Work to be completed:
What you return should match every entry, character for character.
• • • • • • •
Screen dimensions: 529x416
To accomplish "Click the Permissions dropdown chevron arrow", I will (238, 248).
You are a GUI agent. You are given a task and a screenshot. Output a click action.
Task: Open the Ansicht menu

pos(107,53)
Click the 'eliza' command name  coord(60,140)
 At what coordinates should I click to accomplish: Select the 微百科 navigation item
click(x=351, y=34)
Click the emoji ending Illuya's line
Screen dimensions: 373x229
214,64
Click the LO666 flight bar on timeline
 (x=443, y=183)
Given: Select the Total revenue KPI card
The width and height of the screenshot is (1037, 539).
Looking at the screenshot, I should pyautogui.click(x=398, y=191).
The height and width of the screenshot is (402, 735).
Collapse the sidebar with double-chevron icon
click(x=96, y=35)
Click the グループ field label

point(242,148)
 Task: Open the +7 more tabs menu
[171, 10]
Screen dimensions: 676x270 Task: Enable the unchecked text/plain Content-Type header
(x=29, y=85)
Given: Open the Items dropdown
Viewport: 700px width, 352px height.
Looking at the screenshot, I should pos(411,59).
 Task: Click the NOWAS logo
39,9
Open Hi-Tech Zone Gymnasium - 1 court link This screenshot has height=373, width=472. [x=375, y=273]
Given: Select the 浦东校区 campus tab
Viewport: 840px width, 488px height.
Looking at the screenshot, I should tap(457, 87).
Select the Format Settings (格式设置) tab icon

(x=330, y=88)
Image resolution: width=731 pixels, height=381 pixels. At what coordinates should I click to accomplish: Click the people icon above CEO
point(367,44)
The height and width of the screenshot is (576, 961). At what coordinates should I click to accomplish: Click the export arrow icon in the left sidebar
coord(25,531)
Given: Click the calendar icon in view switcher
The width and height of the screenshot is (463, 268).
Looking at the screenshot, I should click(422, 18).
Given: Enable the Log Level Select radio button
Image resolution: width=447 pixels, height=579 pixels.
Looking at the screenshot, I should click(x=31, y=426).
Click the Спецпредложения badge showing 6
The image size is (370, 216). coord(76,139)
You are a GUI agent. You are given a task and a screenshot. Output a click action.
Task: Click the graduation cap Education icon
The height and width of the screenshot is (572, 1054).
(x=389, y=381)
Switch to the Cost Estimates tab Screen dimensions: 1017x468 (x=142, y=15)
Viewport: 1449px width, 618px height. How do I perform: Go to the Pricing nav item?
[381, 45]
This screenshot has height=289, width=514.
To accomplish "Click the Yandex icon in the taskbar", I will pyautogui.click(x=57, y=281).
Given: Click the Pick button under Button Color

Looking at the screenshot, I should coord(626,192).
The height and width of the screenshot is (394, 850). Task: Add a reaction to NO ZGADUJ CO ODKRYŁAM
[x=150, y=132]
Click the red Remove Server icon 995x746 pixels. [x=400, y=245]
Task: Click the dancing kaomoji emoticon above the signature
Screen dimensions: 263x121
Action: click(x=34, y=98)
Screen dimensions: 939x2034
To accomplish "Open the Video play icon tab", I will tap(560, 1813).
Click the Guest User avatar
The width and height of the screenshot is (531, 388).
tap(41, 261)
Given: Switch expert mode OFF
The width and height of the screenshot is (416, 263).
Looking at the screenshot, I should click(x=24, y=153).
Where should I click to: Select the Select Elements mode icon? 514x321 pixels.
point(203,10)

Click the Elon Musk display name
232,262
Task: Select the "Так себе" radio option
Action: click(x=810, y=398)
• • • • • • •
Response to the task:
Screen dimensions: 529x416
To accomplish "Click the Permissions dropdown chevron arrow", I will (238, 248).
You are a GUI agent. You are given a task and a screenshot. Output a click action.
Task: Open the Ansicht menu

pos(107,53)
Click the 'eliza' command name  coord(60,140)
 At what coordinates should I click to accomplish: Select the 微百科 navigation item
click(x=351, y=34)
Click the emoji ending Illuya's line
Screen dimensions: 373x229
214,64
Click the LO666 flight bar on timeline
 (x=443, y=183)
Given: Select the Total revenue KPI card
The width and height of the screenshot is (1037, 539).
Looking at the screenshot, I should pyautogui.click(x=398, y=191).
The height and width of the screenshot is (402, 735).
Collapse the sidebar with double-chevron icon
click(x=96, y=35)
Click the グループ field label

point(242,148)
 Task: Open the +7 more tabs menu
[171, 10]
Screen dimensions: 676x270 Task: Enable the unchecked text/plain Content-Type header
(x=29, y=85)
Given: Open the Items dropdown
Viewport: 700px width, 352px height.
Looking at the screenshot, I should pos(411,59).
 Task: Click the NOWAS logo
39,9
Open Hi-Tech Zone Gymnasium - 1 court link This screenshot has height=373, width=472. [x=375, y=273]
Given: Select the 浦东校区 campus tab
Viewport: 840px width, 488px height.
Looking at the screenshot, I should tap(457, 87).
Select the Format Settings (格式设置) tab icon

(x=330, y=88)
Image resolution: width=731 pixels, height=381 pixels. At what coordinates should I click to accomplish: Click the people icon above CEO
point(367,44)
The height and width of the screenshot is (576, 961). At what coordinates should I click to accomplish: Click the export arrow icon in the left sidebar
coord(25,531)
Given: Click the calendar icon in view switcher
The width and height of the screenshot is (463, 268).
Looking at the screenshot, I should click(422, 18).
Given: Enable the Log Level Select radio button
Image resolution: width=447 pixels, height=579 pixels.
Looking at the screenshot, I should click(x=31, y=426).
Click the Спецпредложения badge showing 6
The image size is (370, 216). coord(76,139)
You are a GUI agent. You are given a task and a screenshot. Output a click action.
Task: Click the graduation cap Education icon
The height and width of the screenshot is (572, 1054).
(x=389, y=381)
Switch to the Cost Estimates tab Screen dimensions: 1017x468 (x=142, y=15)
Viewport: 1449px width, 618px height. How do I perform: Go to the Pricing nav item?
[381, 45]
This screenshot has height=289, width=514.
To accomplish "Click the Yandex icon in the taskbar", I will pyautogui.click(x=57, y=281).
Given: Click the Pick button under Button Color

Looking at the screenshot, I should coord(626,192).
The height and width of the screenshot is (394, 850). Task: Add a reaction to NO ZGADUJ CO ODKRYŁAM
[x=150, y=132]
Click the red Remove Server icon 995x746 pixels. [x=400, y=245]
Task: Click the dancing kaomoji emoticon above the signature
Screen dimensions: 263x121
Action: click(x=34, y=98)
Screen dimensions: 939x2034
To accomplish "Open the Video play icon tab", I will tap(560, 1813).
Click the Guest User avatar
The width and height of the screenshot is (531, 388).
tap(41, 261)
Given: Switch expert mode OFF
The width and height of the screenshot is (416, 263).
Looking at the screenshot, I should click(x=24, y=153).
Where should I click to: Select the Select Elements mode icon? 514x321 pixels.
point(203,10)

Click the Elon Musk display name
232,262
Task: Select the "Так себе" radio option
Action: click(x=810, y=398)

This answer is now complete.